Yelled over others who happened to be speaking.
Did not listen.
In short, a perfect Tory politician.
If this is what he’s like now – outside Parliament – what the devil will he be like as an actual MP?! Another Aaron Gilmore?
Listen to the panel yourself;
Listen at 3:01 into the interview. The big *sigh* you can hear, as Seymour drones onnnn and onnnn and onnnn, is probably Lisa Owen. If she’s thinking “My brain-cells are dying. God almighty, I don’t get paid enough to listen to this self-indulgent verbal diarrhea” – then I wholly sympathise. It was like listening to a blander, vanilla-version of Winston Peters. But at least Peters is entertaining. And often has a point to make.
Seymour could win Epsom outright by anaesthetising the entire electorate with one of his interminable, monotone speeches, and then winning with just one vote cast. His own. Cunning bunch, these Tories.
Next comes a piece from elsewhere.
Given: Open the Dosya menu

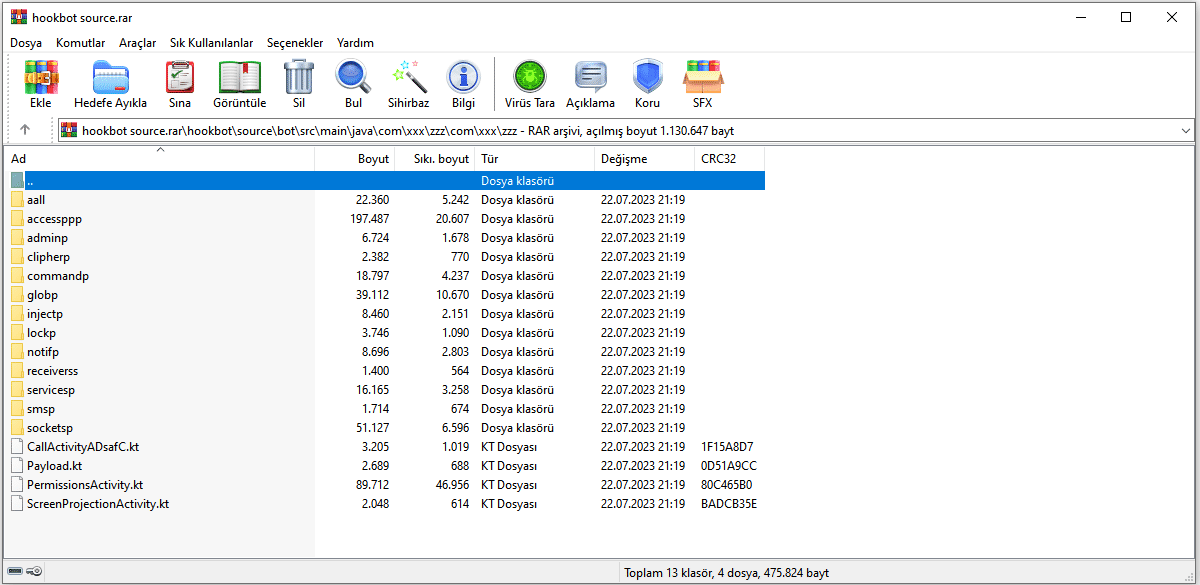Looking at the screenshot, I should [x=26, y=43].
At 6:30, Seymour attempted to deflect attention from ACT and John Banks by referring to Green Party co-leader, Russell Norman’s meeting with Kim Dotcom. It was a pathetic attempt, and he was shot down when Julie Anne Genter pointed out the vain attempt at distraction. As she quite rightly pointed out, there is nothing illegal or untoward about elected representatives talking to New Zealand residents.
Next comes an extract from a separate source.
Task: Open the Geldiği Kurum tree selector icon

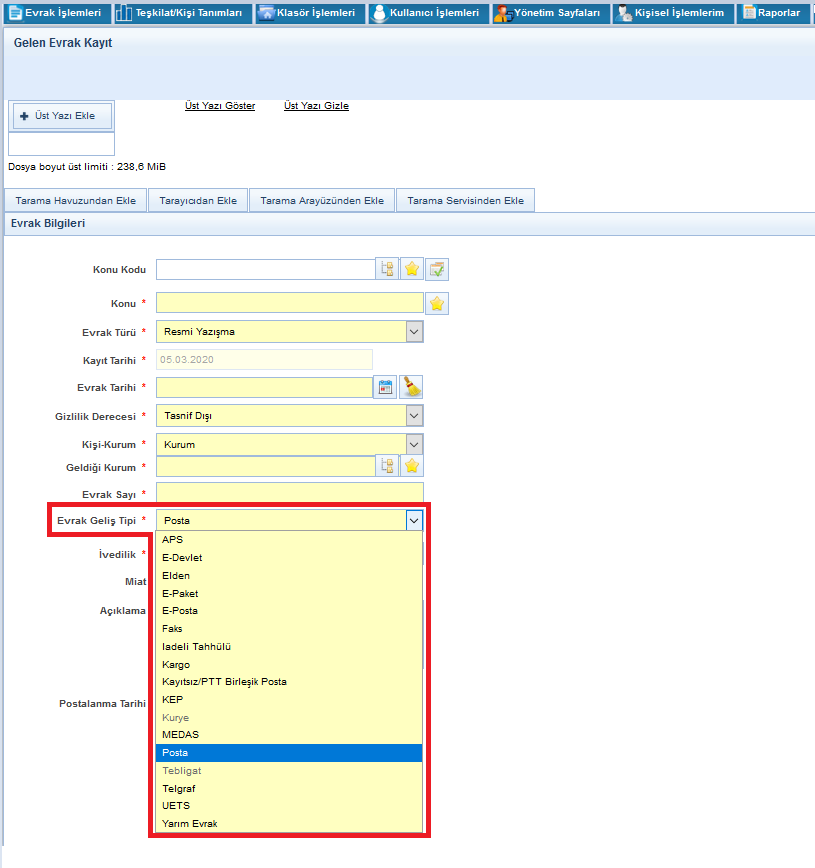Action: pos(387,465)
In fact, it is what MPs are paid to do.
Does Seymour plan not to talk with anyone should he be elected to Parliament? What kind of elected representative would that make him?
That attempt at evading the issue made Seymour look… dodgy. And god knows ACT has had plenty of dodgy characters within it’s ranks over the years.
At 7:50. Michael Wood refered to the dirty deal being done between National and ACT. At which point Wood brought out the bag of flour.
A bit tacky.
John Campbell did it with much more style last year when he used a cardboard cutout of Hekia Parata when the Minister (often) refused interviews;
But note Julie Anne Genter at 8:28. She all but took over as the host of the show by pointing out some salient facts about Paul Goldsmith’s strange absence.
Poor Seymour. His response was to try to “stay on message”as he burbled on about “low taxes and stable centre-right government”. He was hopelessly outclassed by a Green MP who has been battle-hardened in Parliament’s debating chamber since 2011.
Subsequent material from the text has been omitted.